_Records provided_:
○ ○ ○ ○ ○

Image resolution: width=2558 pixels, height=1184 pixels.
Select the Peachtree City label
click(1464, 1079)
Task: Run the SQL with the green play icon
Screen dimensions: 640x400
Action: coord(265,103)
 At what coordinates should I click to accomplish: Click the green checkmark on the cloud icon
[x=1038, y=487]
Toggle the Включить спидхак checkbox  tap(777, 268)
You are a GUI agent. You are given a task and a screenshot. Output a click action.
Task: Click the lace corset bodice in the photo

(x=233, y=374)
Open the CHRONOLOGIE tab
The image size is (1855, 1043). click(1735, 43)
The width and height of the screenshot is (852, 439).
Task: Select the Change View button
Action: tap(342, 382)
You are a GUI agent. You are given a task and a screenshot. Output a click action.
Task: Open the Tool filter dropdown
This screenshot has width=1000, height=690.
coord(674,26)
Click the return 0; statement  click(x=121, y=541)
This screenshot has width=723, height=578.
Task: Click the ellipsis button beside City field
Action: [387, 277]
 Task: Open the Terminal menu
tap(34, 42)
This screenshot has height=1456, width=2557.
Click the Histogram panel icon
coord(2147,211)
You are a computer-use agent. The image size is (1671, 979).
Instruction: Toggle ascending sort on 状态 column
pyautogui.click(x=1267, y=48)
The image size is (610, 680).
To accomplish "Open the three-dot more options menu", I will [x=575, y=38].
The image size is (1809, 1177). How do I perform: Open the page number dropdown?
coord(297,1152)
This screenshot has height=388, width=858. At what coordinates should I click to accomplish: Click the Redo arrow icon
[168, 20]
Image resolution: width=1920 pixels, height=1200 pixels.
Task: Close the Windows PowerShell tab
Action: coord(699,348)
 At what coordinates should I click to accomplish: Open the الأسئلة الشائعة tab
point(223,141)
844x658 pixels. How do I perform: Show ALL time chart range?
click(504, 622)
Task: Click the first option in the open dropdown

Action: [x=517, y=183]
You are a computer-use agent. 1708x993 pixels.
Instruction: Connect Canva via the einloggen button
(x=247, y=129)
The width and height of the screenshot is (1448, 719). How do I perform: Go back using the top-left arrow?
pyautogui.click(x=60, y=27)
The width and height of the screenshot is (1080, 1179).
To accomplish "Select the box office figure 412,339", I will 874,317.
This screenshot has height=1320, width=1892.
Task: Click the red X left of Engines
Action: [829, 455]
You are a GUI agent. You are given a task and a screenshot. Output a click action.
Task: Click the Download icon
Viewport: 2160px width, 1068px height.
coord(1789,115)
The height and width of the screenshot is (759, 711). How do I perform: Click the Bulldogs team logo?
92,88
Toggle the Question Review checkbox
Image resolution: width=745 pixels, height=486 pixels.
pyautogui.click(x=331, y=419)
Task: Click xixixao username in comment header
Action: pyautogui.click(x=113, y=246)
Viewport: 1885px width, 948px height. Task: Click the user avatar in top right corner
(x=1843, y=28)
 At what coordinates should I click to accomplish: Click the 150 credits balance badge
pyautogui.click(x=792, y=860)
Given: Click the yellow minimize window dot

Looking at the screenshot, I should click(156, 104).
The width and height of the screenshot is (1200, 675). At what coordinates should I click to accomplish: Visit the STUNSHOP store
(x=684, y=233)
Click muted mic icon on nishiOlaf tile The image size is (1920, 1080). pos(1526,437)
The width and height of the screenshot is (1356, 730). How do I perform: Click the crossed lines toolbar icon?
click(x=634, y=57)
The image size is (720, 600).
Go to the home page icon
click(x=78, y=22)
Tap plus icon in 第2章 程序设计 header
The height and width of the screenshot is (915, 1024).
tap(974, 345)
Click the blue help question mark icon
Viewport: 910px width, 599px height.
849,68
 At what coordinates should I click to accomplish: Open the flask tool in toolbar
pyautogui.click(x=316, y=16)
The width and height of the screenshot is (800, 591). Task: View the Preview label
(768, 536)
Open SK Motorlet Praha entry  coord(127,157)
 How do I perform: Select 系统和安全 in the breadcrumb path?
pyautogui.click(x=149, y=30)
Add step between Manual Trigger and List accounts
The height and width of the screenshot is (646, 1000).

○ ○ ○ ○ ○

_Task statement_:
Format the lines above as a Markdown table, starting with the line that contains "Given: Click the yellow minimize window dot" and going on through the line that contains "Click muted mic". Use the columns Row (a running number) and Line (the item's text), and leave out blank lines.

_Written reply_:
| Row | Line |
|---|---|
| 1 | Given: Click the yellow minimize window dot |
| 2 | Looking at the screenshot, I should click(156, 104). |
| 3 | The width and height of the screenshot is (1200, 675). At what coordinates should I click to accomplish: Visit the STUNSHOP store |
| 4 | (x=684, y=233) |
| 5 | Click muted mic icon on nishiOlaf tile The image size is (1920, 1080). pos(1526,437) |